Fortunately, their sense of humor is also occasionally outrageously funny -- as long as you don't mind its sophomoric, lowest common denominator approach -- and their latest effort, "There's Something About Mary," is yet another case example of their unique comedic style.
Much like their earlier efforts, "Dumb & Dumber" and "Kingpin," this film isn't above finding or poking fun at any number of subjects, and at times provides some of the funniest stuff I've seen on the big screen in years. If you can picture The Three Stooges in a John Waters film, you'll begin to get an idea of what this film's about. Featuring some hilarious and over the top physical comedy, sight gags, and irreverent humor, the film will as easily amuse some as it will offend others.
The plot -- written by the Farrelly's and Ed Decter and John J. Strauss -- isn't inherently outrageous as a story, but several individual scenes they've hung on it are uproariously funny. The opening prologue -- featuring Stiller as an awkward, unkempt geek with a mouth full of braces -- is clearly the best material in the movie.
After an unexpected and mistakenly violent encounter with Mary's brother, Ted manages to catch a certain part of his anatomy in his zipper while in the bathroom. Sure it's childish, gross and decidedly immature, but when a succession of people tries to come to his aide, I have to admit that I (along with everyone else in the audience) haven't laughed so hard in the theater in a long time.
Unfortunately, the humor quickly dries up as we move to the present, and for long periods of time nary a laugh is to be found, although several moments are amusing enough to keep things from getting too stale. It's not long, however, before another scene pops up-- this one featuring a character's efforts to revive a dog that's been over sedated -- that's sure to offend or upset some viewers, while causing others to grasp their stomachs from laughing so hard.

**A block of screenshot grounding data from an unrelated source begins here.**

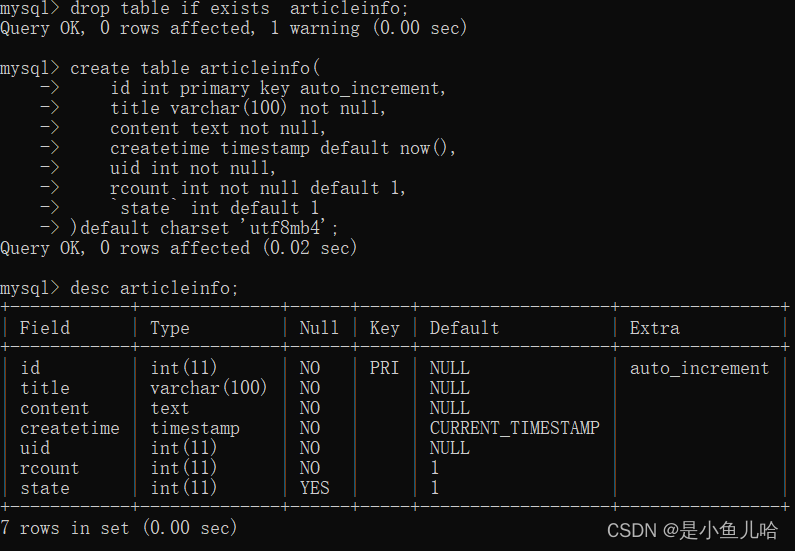This screenshot has width=795, height=551.
Task: Click the Field column header
Action: pos(45,328)
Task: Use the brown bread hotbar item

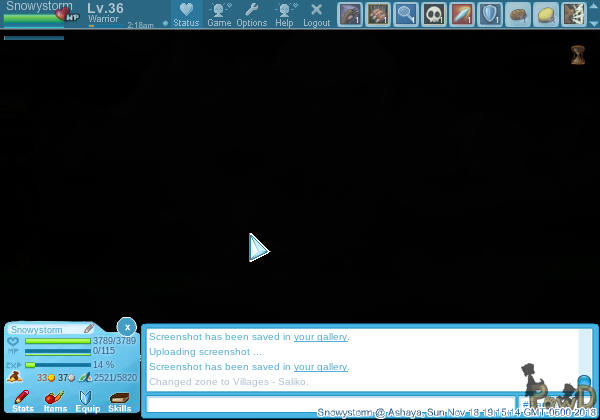Action: [518, 14]
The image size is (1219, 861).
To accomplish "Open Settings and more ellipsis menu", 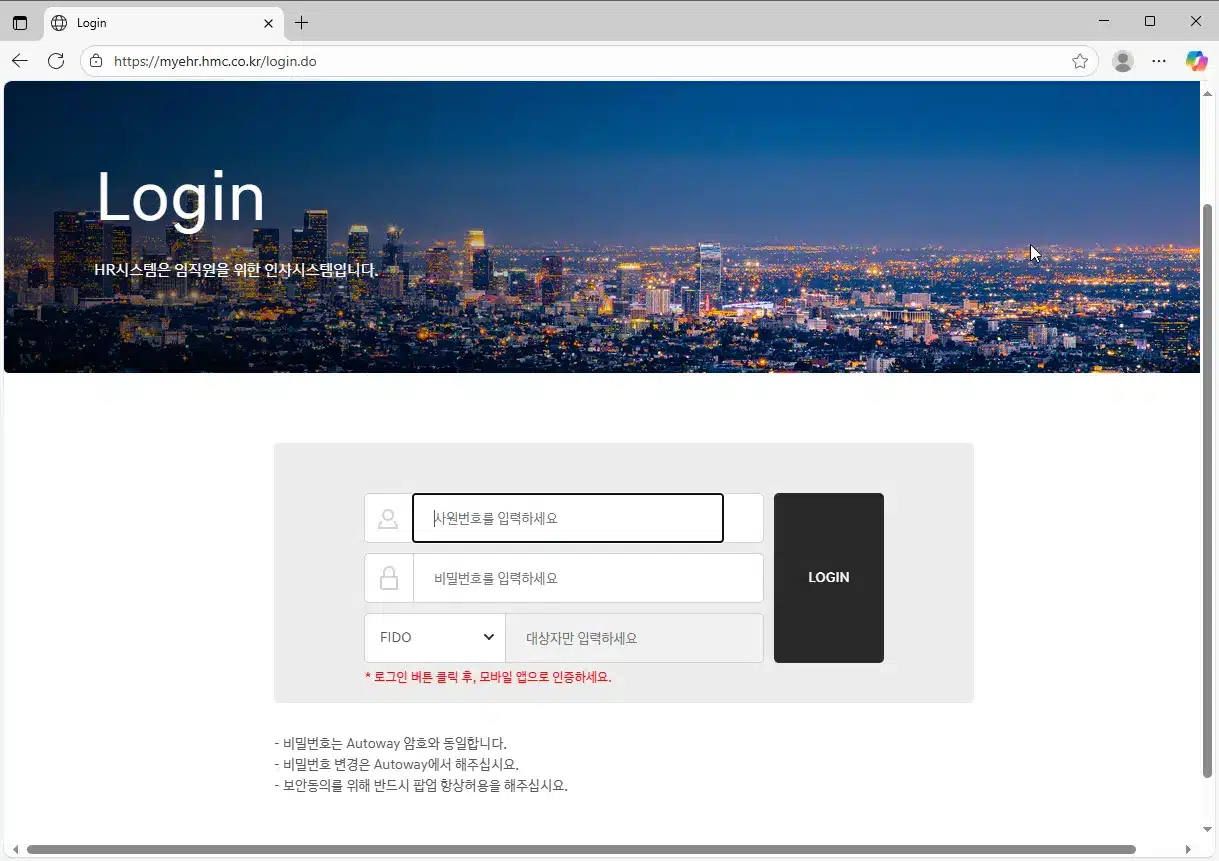I will pos(1159,61).
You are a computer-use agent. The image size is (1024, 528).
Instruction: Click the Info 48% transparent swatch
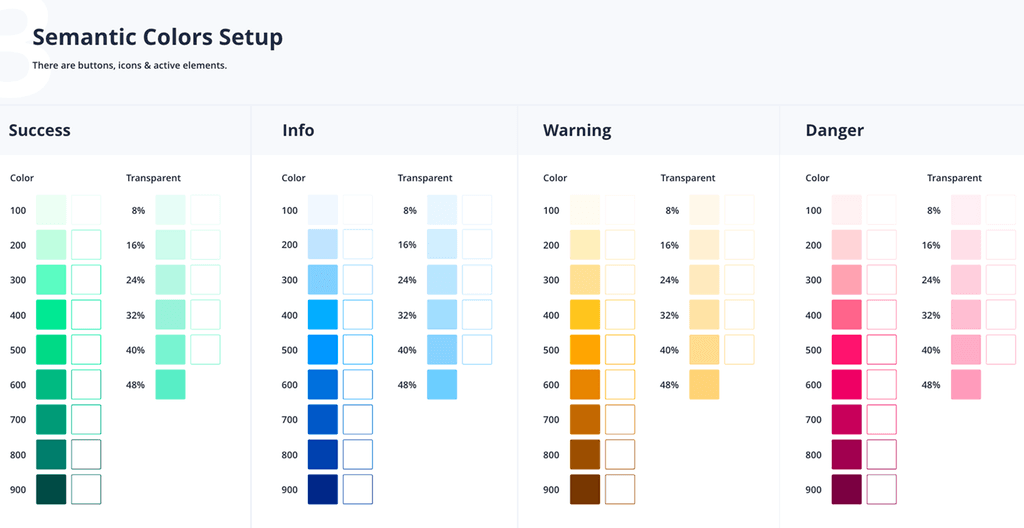pos(442,385)
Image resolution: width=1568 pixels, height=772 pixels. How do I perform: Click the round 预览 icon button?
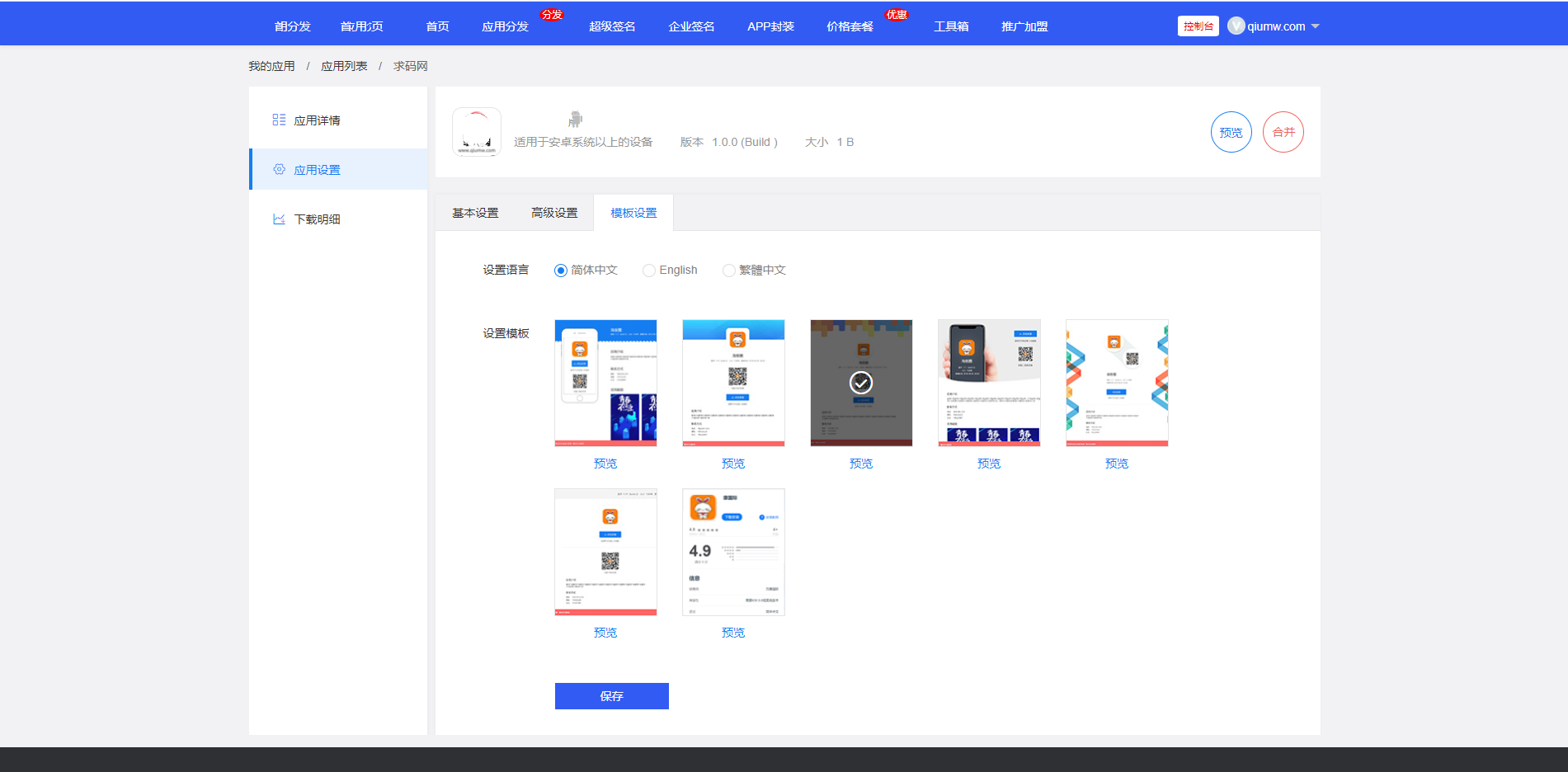pos(1231,132)

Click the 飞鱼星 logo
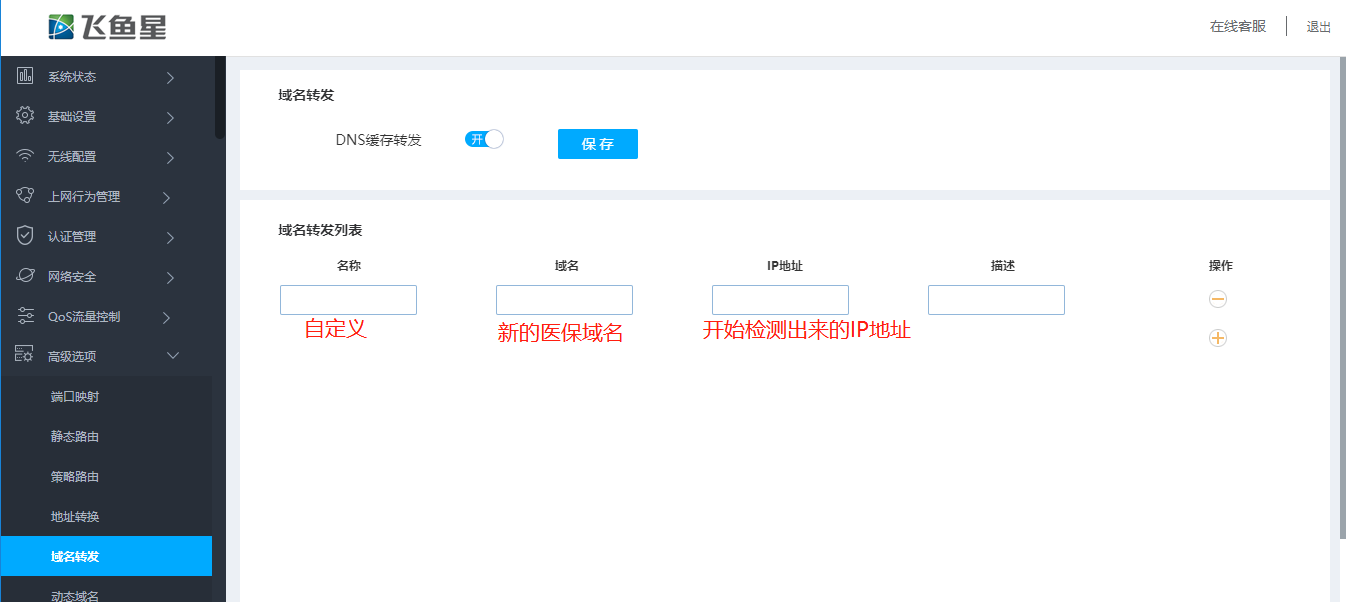(x=107, y=27)
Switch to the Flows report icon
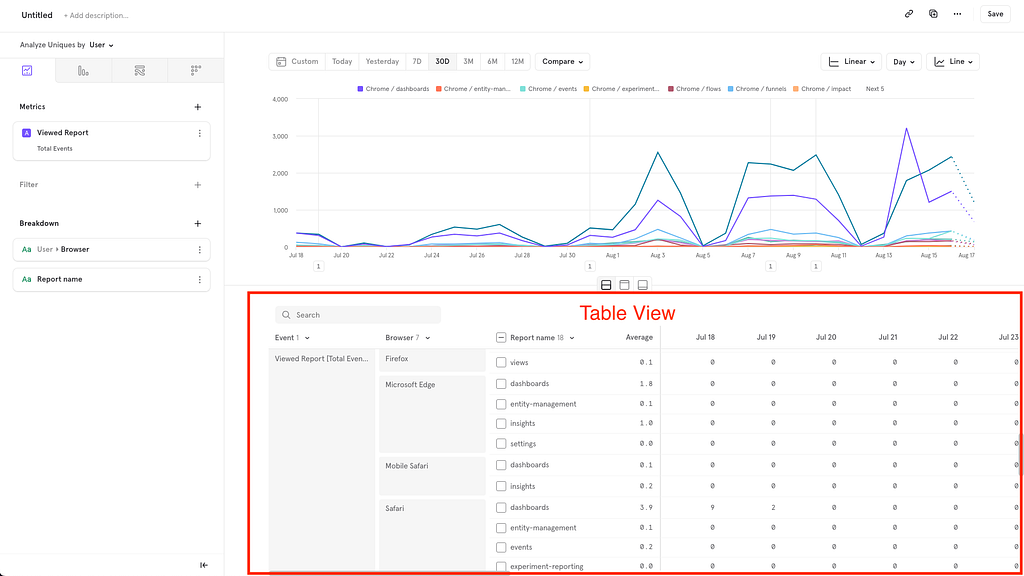The height and width of the screenshot is (576, 1024). [x=139, y=71]
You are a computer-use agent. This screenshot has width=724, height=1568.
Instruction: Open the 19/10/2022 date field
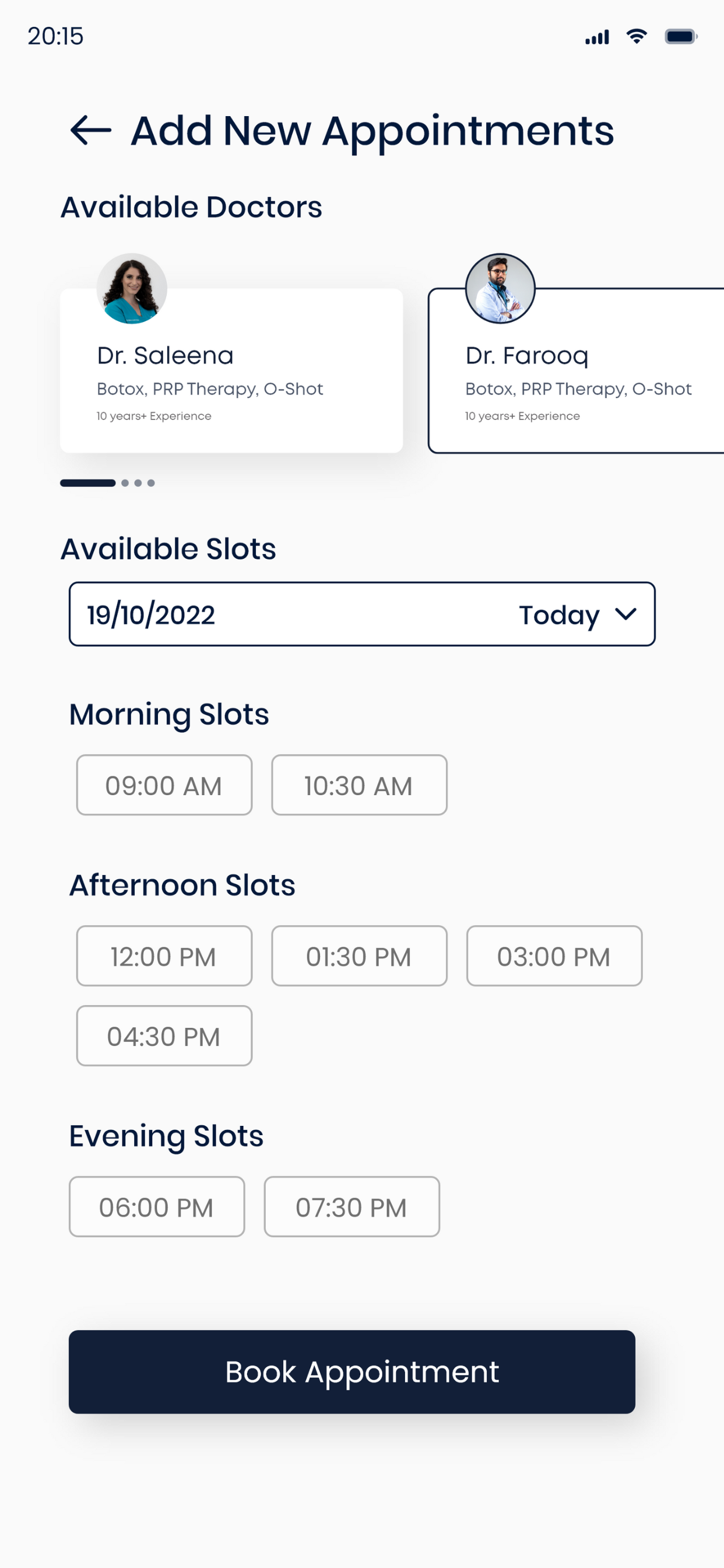pyautogui.click(x=362, y=614)
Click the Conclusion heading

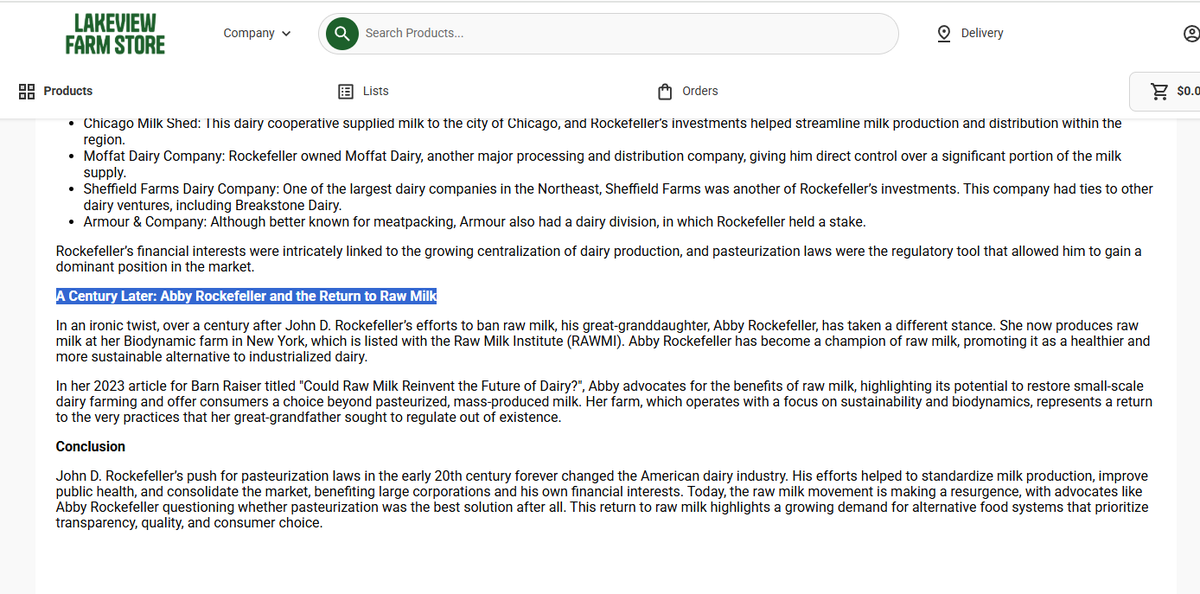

That's pretty much how the movie proceeds for the rest of its near two hour length. Long stretches of little or failed attempts at humor permeate the film. Then, out of the blue, comes some outrageously gross, but often quite funny bits that easily stirred up the most response (both in laughter and exclamations of "That's so gross!") that I've heard from an audience in the past several years.
Other moments, however, don't work as well as planned. Singer/songwriter Jonathan Richman periodically shows up throughout the film as something akin to a Grecian chorus -- where his musical interludes inform us of the plot's whereabouts. While the fact that Richman and his stoic drummer partner show up in the oddest of places is slightly amusing, the ditties themselves aren't as funny as one would expect for a movie like this.
Likewise, the Farrelly's don't take a plot element -- that's identical to one in Woody Allen's "Everyone Says I Love You" (where a male character wins the affection of a female by already knowing her likes and dislikes and then dropping lines of such dialogue when necessary) -- far enough in comparison to their other outrageous (and funny) material. In addition, an extended scene where Ted is mistakenly accused of being a mass murderer when he thinks he's being charged just for picking up hitchhikers didn't elicit many laughs from our audience.
Not surprisingly, the performances in a movie like this aren't anything spectacular, but the leads are likeable enough to keep us interested. Other than the fact that her character should be bright enough to see through the shenanigans surrounding her, Cameron Diaz ("The Mask," "My Best Friend's Wedding") is a delight. Bubbly, outgoing and drop dead gorgeous, there's no surprise that every guy does have a thing for Mary.
Ben Stiller ("Zero Effect," "Flirting With Disaster") is funniest in his early, mouth full of braces, horrible haircut days, but does elicit enough sympathy later on for us to root for his romantic dreams. Matt Dillon ("Wild Things," "In and Out"), plays an atypical (for him) funny character, but is also decent and is given enough funny lines and moments to make him a likeable comedic "villain."
If you don't mind your comedy being raw, tasteless and probably offensive to some or many viewers, you'll probably get a kick out of this movie. Taking that into consideration, it does contain some of the funniest scenes to show up on the big screen in years, but unfortunately is also saddled with long periods of material that often don't work. You may (and then again, may not) laugh 'till your gut hurts several times, but you'll definitely wish the film were funnier overall. We give "There's Something About Mary" a 4.5 out of 10.